Harvard police Chief Paul E. Johnson is expected to step down later this year, leaving several top officers in the department vying for the job of the University's top law enforcement officer. For Acting Chief Lawrence J. Murphy, however, the ra

The race to be the next chief of the Harvard Police Department has barely begun. And already, it seems, there has been a casualty.

Police Lt. Lawrence J. Murphy, the acting chief, was considered the leading internal candidate to replace Chief Paul E. Johnson, who is expected to retire at the end of the year. But recent disclosures about his connections to a local bus company have cost him the respect of many Harvard officers.

And if Vice President and General Counsel Margaret H. Marshall, who did not return phone calls this week, weighs the feelings of police officers in picking the next chief, Murphy is already an also-ran.

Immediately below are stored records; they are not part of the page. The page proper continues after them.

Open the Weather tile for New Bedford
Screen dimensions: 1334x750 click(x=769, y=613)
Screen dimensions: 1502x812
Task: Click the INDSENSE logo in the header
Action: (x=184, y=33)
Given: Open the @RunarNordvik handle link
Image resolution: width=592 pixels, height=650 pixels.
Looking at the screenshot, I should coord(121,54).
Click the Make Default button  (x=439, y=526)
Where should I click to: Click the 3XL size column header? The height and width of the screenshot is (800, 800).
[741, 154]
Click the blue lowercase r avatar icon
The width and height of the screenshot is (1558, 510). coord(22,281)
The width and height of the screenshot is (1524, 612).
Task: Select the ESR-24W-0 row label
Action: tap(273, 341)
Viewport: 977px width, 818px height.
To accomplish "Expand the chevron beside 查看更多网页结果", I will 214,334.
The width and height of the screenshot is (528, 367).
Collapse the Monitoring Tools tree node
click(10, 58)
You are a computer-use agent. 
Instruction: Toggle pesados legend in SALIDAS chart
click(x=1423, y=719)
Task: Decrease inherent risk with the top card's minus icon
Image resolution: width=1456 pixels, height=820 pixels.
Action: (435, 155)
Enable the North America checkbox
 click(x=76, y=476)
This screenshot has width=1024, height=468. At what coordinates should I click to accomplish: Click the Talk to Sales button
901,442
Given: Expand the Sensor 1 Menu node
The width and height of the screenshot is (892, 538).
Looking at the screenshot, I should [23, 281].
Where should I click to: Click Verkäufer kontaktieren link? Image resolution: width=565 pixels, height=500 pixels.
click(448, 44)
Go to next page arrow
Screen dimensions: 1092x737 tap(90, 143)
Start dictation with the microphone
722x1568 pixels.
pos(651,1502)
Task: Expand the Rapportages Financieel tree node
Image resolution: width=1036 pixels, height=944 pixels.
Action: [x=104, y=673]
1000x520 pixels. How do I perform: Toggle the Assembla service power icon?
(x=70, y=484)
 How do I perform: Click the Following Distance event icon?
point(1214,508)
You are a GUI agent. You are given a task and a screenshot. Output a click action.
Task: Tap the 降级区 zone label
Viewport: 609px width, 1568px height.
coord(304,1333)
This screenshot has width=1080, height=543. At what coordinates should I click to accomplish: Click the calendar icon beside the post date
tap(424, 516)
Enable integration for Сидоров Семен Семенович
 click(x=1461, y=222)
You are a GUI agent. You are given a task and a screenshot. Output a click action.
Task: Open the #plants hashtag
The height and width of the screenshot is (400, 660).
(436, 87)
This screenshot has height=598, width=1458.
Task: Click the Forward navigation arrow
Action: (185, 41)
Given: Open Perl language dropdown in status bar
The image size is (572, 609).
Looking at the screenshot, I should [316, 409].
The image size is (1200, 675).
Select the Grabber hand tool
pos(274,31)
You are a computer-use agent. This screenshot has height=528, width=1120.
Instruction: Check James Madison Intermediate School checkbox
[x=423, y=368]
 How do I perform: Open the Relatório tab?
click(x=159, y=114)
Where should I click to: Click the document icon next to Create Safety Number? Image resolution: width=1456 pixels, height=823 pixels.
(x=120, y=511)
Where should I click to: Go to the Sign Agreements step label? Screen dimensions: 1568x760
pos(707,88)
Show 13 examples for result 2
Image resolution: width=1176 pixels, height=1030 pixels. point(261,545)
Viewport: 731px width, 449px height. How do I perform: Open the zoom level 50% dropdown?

During an investigation of Harvard's reunions by The Crimson last spring, Murphy said he had no personal or financial connection to Cavalier Coach Corporation, a Medford-based firm which provides the vast majority of the busing services for Harvard's Commencement and reunions.

But recent revelations cast doubt on Murphy's statement. By his own admission, the lieutenant is authorized to sign employee paychecks, and he holds an American Express corporate card with the company. The lieutenant says he holds check authorization power "in case anything happens to Joan Libby," Cavalier's president and owner. The credit card is for "personal reasons," Murphy says.

Murphy says he decides what bus companies to employ for the reunions. Cavalier has held the reunion contract for all six years of its existence, and the bus contract is never put up for bid. Harvard's business is worth more than $100,000 to Cavalier, according to a source.

Murphy also has a close personal relationship with Joan Libby, the president and owner of Cavalier. Murphy says he spends many week nights at Libby's home, and the two traveled together to Miami in January. While there, they attended the United Bus Owners of America's annual convention as representatives of Cavalier.

Murphy and Marshall, his boss, have said they don't believe this is a conflict of interest. They say Murphy has made no financial gain from Cavalier. But officers disagree, strongly.

"Why, if he has no financial gain," asks one officer, "is it necessary for him to have a corporate credit card?"

Murphy, a former Cambridge court officer, has long had trouble getting along with department officers. One senior police official says he believes Murphy would be a great chief "if he had any personnel skills whatsoever."

A decade ago, the police task force, an elite group of plainclothed officers, staged a minirevolt under his supervision, officers say.

Perhaps the biggest public embarassment for Murphy, however, was the special detail he ran to protect Saudi Prince Turki bin Abdul-Aziz Al Saud during His Highness' three-month stay on the top two floors of the Charles Hotel.

The police detail was paid approximately $27,000 a week to guard the prince, according to a Crimson estimate at the time. And two department sources said then that the police department's criminal investigation division, which was then directed by Murphy, was depleted by the commitment required for the detail. Several members of the investigation unit were part of the detail.

Murphy, who the prince reportedly referred to as "Uncle Larry," took vacation time to help work on the lucrative detail. Sources say Murphy received a "substantial gift" from the prince at the end of his stay.

Officers speaking on condition of anonymity say Murphy put his personal interests in the matter ahead of what was best for the police department then. Some wonder if the same thing isn't happening now.

The timing of the most recent disclosures could not be worse for Murphy. With the chief sweepstakes coming soon, there is almost constant political warfare inside the department. Murphy's few allies have already accused Lt. John F. Rooney, another potential contender for the chief's job, of leaking word of Murphy's Cavalier connections to The Crimson.

In addition, Harvard's patrol officers have reached a stalemate in tense negotiations with the University over a new contract. That means the officers Murphy supervises haven't had a raise in more than a year. And that, it seems, has made them extremely resentful of the perks Murphy enjoys from Cavalier.